October 22, 2008 – The billionaire founder of eBay Inc., Pierre Omidyar, is expanding his philanthropic investment firm, as some of the biggest private foundations continue to weather the growing economic turmoil.
Mr. Omidyar’s firm, Omidyar Network, during the next year will increase its total investments and donations, officials at the organization said. The group also will add two new areas of investment and create six new management positions, filling them with executives from companies such as eBay, Hewlett-Packard Co., J.P. Morgan Chase & Co. and a philanthropic arm of the British Broadcasting Corp.
Mr. Omidyar, with a net worth estimated at roughly $8 billion, has been closely watched in the world of philanthropy since he pledged to find innovative ways of putting his fortune to use. His expansion comes as some of the largest foundations, including the Bill & Melinda Gates Foundation and the Skoll Foundation, which is headed by a former eBay president, Jeff Skoll, are steadily boosting their donations, investments and hiring despite broad concerns about a global recession. "The current situation encourages us to be more aggressive and more active as, unfortunately, a lot of philanthropic organizations will pull in," said Matt Bannick, managing partner at Omidyar Network. "Not that we’re going to fill the gap, but I feel like we need to step forward."
Those plans are good news for nonprofits and businesses focused on social change, which are seeing many sources of funding dry up. Financial-services firms — once reliable sources of funding — are reining in their grant giving. Individual donations, meanwhile, are being squeezed while venture-capital firms, some of which invest in companies with social benefit as a mission, are slowing their new investments to a trickle.
Giving by U.S. private foundations as a whole tends to be largely unaffected by economic downturns. During recessionary periods since 1975, funding by foundations increased slightly, according to the Foundation Center, a nonprofit organization. In tough economic periods, foundations are "a countervailing force," said Josie Atienza, assistant director of research at the center. "Large foundations also have reserves that they can tap especially in bad times such as this."
That pattern could be broken if the current financial crisis deepens and the U.S. falls into a long recession. Still, the trend this time around also is partially driven by an unprecedented creation of new foundations in recent decades and a new breed of super-rich philanthropists who appear to be largely unmoved by economic fluctuations as they try to show results of their philanthropy as quickly as possible.
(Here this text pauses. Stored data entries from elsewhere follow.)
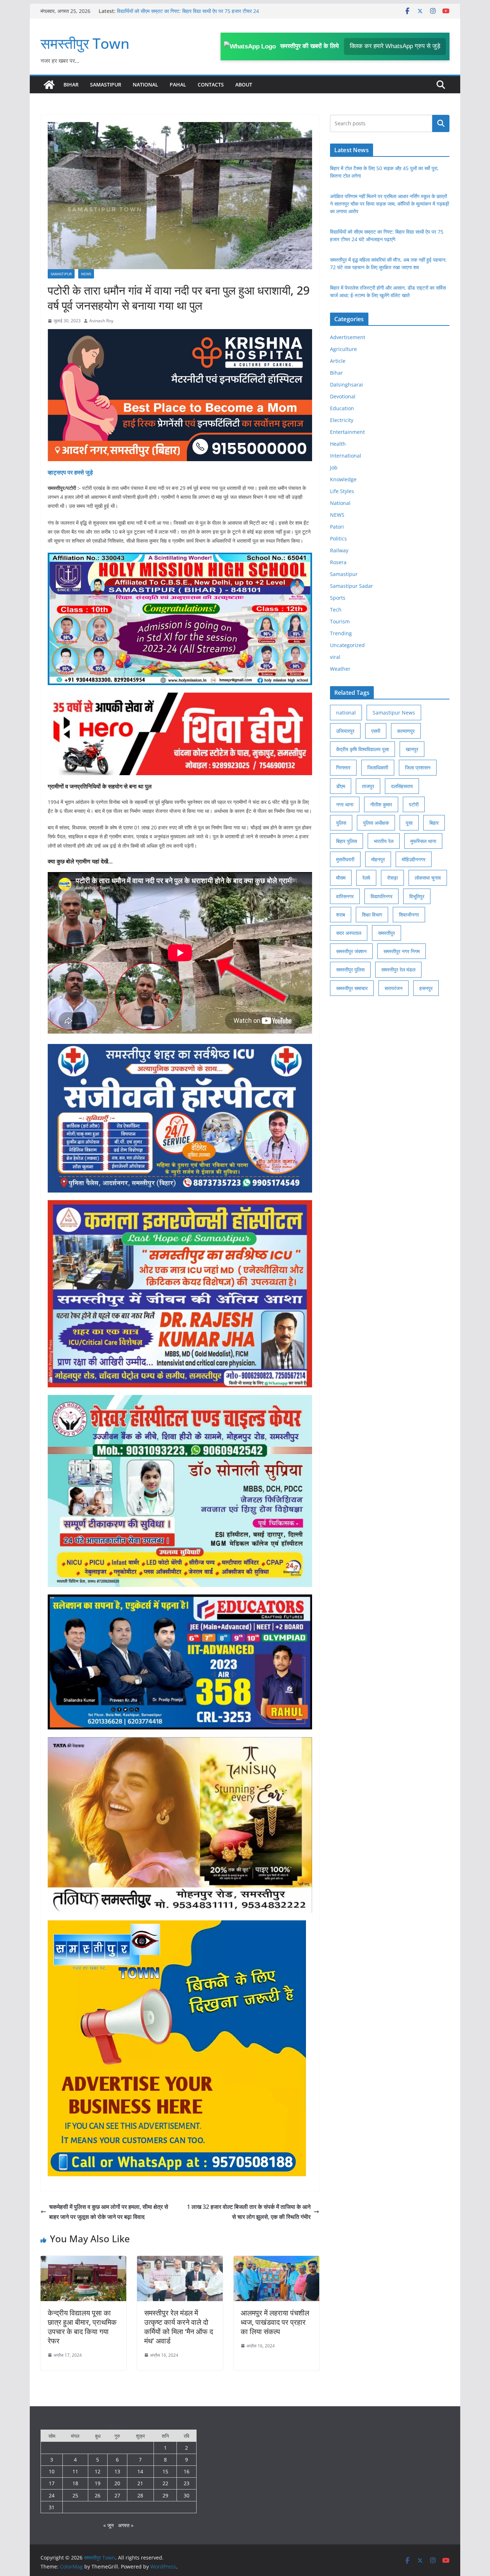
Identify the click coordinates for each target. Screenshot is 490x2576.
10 (52, 2471)
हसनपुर (426, 988)
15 (165, 2471)
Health (338, 443)
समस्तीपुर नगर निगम (401, 951)
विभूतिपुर (416, 896)
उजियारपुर (345, 730)
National (145, 84)
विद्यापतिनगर (381, 896)
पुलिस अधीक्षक (376, 822)
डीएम (340, 786)
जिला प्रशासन (417, 767)
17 (52, 2483)
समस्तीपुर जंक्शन (351, 951)
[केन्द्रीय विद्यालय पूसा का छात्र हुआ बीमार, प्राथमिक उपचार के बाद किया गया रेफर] (83, 2261)
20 (117, 2483)
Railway (339, 550)
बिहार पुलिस (346, 841)
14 (140, 2471)
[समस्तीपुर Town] (49, 84)
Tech (335, 609)
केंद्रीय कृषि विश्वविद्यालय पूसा (362, 749)
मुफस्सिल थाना (423, 841)
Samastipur (105, 84)
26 (97, 2495)
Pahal (178, 84)
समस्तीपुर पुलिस (350, 969)
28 (140, 2495)
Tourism (340, 621)
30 (186, 2495)
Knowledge (343, 479)
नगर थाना (344, 804)
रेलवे (366, 877)
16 (186, 2471)
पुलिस (341, 822)
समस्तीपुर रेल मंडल (398, 969)
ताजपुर (368, 786)
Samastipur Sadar (351, 585)
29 (165, 2495)
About (243, 84)
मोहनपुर (378, 859)
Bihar (71, 84)
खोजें (441, 123)
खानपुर (412, 749)
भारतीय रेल (384, 841)
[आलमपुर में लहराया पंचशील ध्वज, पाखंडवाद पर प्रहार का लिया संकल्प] (276, 2261)
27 (117, 2495)
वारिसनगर (345, 896)
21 (140, 2483)
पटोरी (414, 804)
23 (186, 2483)
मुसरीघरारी (345, 859)
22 (165, 2483)
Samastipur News (394, 712)
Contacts (211, 84)
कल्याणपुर (406, 730)
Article (337, 360)
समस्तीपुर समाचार (352, 988)
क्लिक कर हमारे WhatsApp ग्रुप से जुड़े (395, 46)
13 (117, 2471)
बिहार (434, 822)
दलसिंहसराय (402, 786)
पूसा (409, 822)
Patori (337, 526)
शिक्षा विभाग (372, 914)
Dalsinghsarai (346, 384)
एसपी (375, 730)
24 (52, 2495)
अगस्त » (125, 2525)
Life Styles (342, 491)
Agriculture (343, 349)
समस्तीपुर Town (85, 43)
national (346, 712)
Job (334, 467)
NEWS (86, 273)
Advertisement (347, 337)
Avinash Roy (101, 321)
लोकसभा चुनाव (428, 877)
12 (97, 2471)
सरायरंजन (393, 988)
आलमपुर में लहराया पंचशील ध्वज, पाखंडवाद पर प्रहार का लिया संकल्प (275, 2322)
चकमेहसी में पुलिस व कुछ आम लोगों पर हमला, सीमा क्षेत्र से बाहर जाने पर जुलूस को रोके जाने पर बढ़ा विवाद (108, 2212)
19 (97, 2483)
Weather (340, 668)
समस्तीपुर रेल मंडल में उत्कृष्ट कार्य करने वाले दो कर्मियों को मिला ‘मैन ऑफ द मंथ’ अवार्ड (178, 2327)
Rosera (338, 562)
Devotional (342, 396)
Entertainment (347, 431)
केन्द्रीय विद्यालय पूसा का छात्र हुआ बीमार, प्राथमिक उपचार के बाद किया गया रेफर (82, 2327)
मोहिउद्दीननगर (413, 859)
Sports (337, 597)
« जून (108, 2525)
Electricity (341, 420)
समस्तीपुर (386, 932)
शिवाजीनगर (409, 914)
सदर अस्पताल (348, 932)
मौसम (340, 877)
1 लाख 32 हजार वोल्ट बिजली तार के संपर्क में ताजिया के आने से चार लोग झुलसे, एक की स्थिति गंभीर (249, 2212)
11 (75, 2471)
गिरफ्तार (343, 767)
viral (335, 657)
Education (342, 408)
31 (52, 2507)
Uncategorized (347, 645)
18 (75, 2483)
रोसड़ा (392, 877)
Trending (341, 633)
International (345, 455)
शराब (340, 914)
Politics (338, 538)
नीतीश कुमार (381, 804)
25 (75, 2495)
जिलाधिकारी (377, 767)
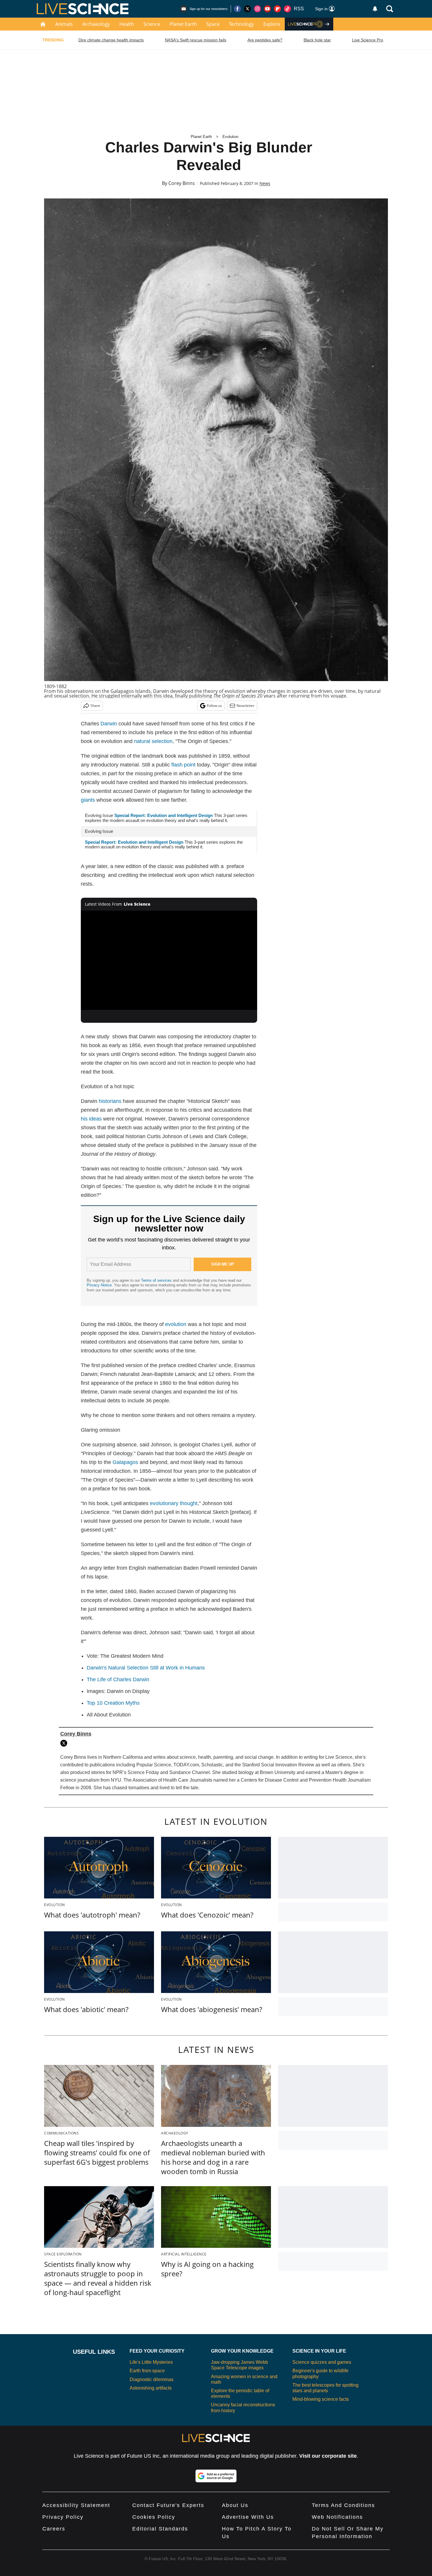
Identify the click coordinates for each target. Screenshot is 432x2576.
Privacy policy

That group includes philanthropies like Omidyar, which uses a two-pronged approach: It houses a foundation that gives donations to nonprofit companies and also runs a venture-capital firm that invests in companies focused on social change. This year, Omidyar expects to make commitments of $110 million to nonprofit and for-profit companies.
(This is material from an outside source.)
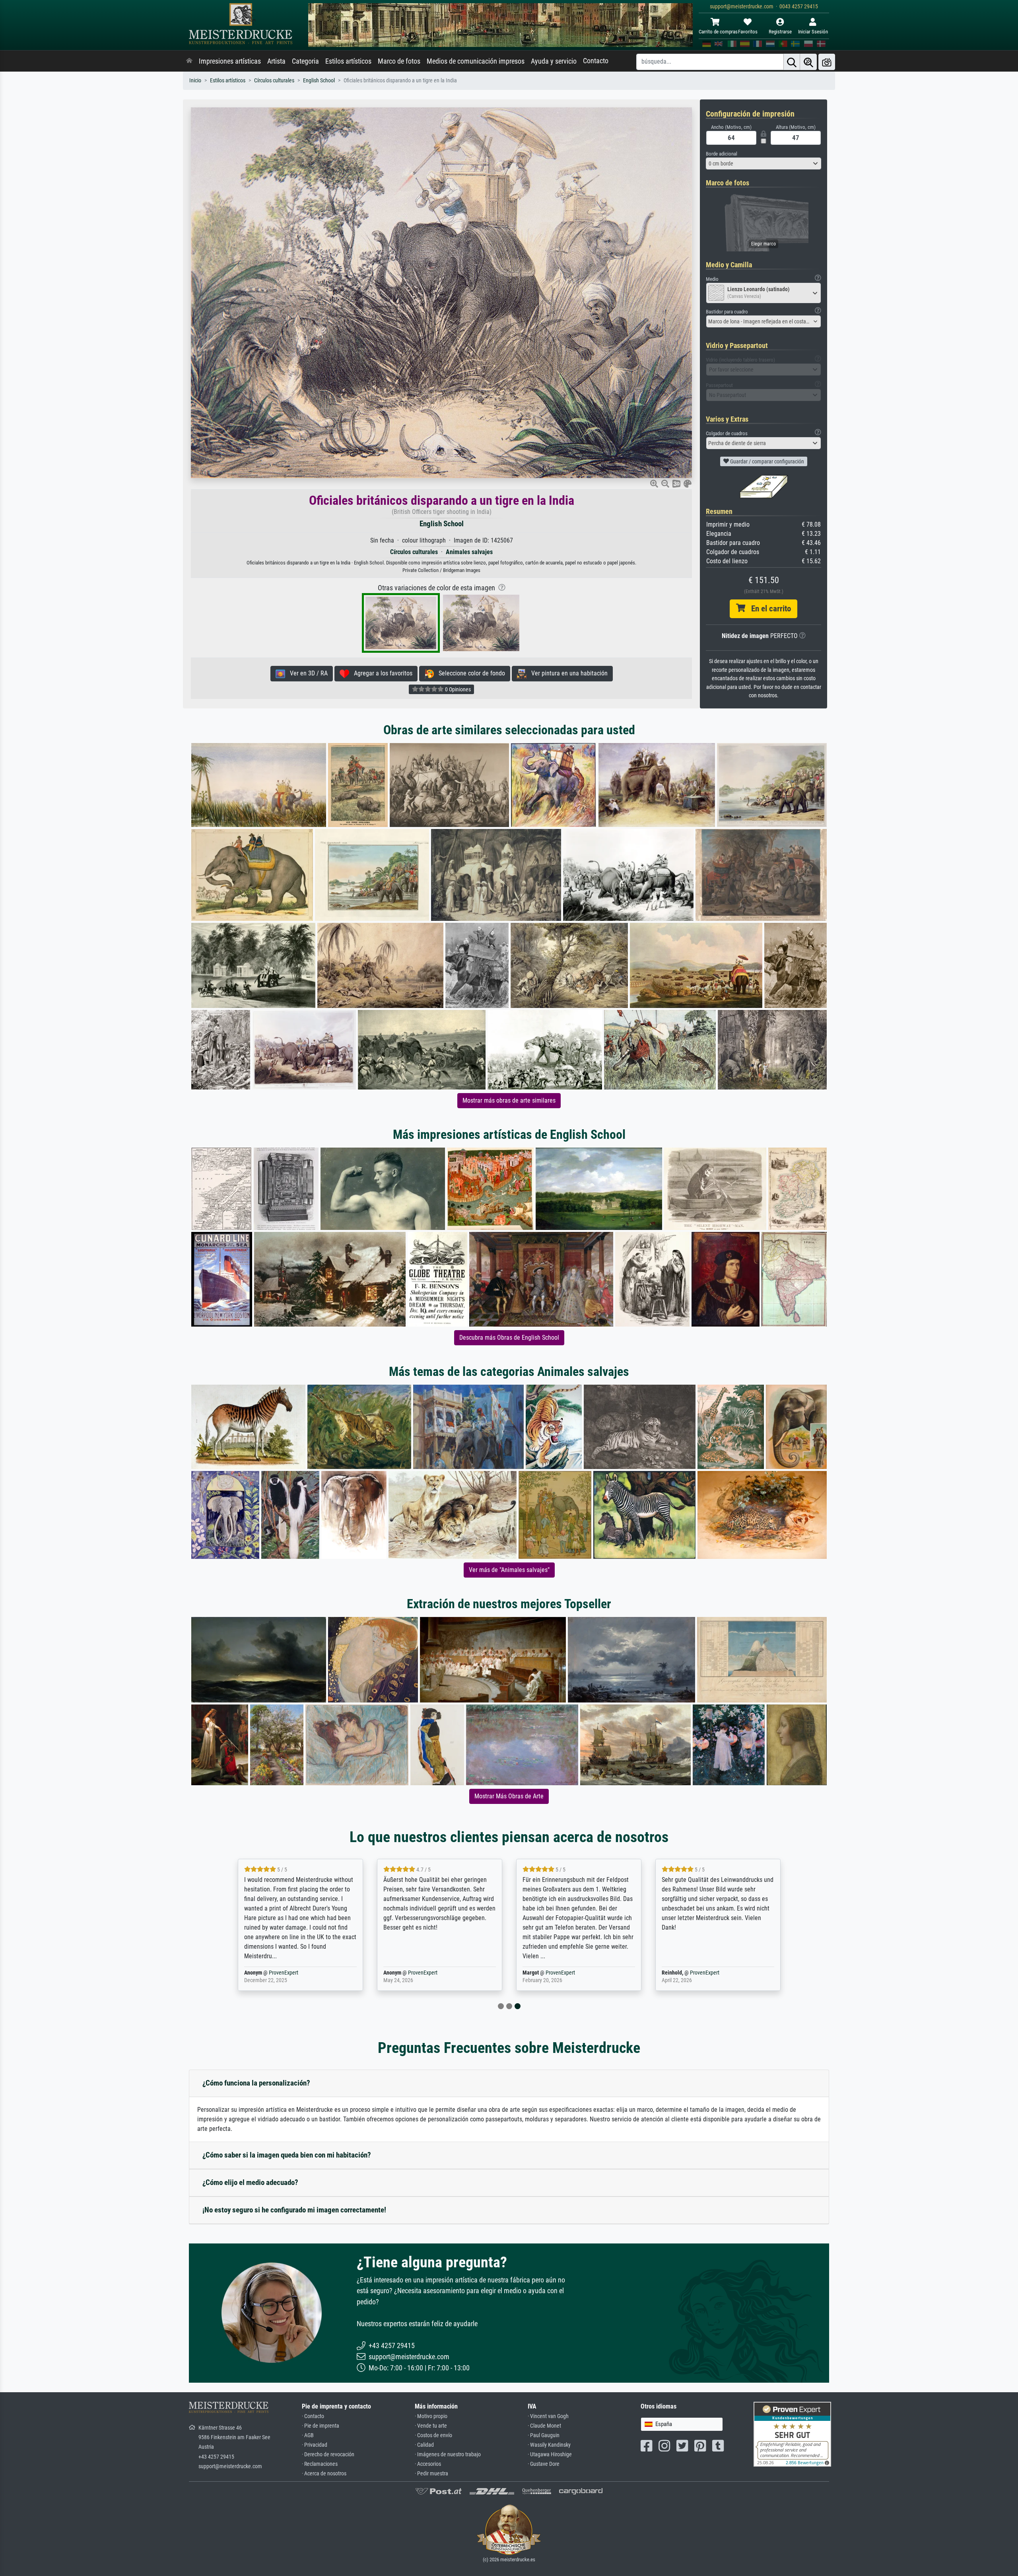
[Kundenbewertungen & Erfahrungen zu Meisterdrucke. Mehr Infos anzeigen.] (792, 2434)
Under its plans for the next year, the Omidyar organization plans to boost those outlays and retool around two broad areas: one providing "access to capital" that includes investments into financial services for the poor, and another it calls "media, markets and transparency," which will invest in technologies that can help improve transparency in government, the media and other areas. Omidyar will also increase to between $5 million and $7 million the amount of money it donates or invests in each organization. That is an increase from an average of $1 million each in 2006 and is part of a strategy to make fewer but bigger bets, Omidyar officials said.
Examples of Omidyar investments include Sunlight Foundation, a nonprofit that invests in ways to use the Internet to improve government transparency, and Endeavor, a nonprofit that helps entrepreneurs in developing countries. Future investments might include online services for rating the effectiveness of nonprofit organizations, said Matt Halprin, an Omidyar Network partner recently hired from eBay, where he was a vice president.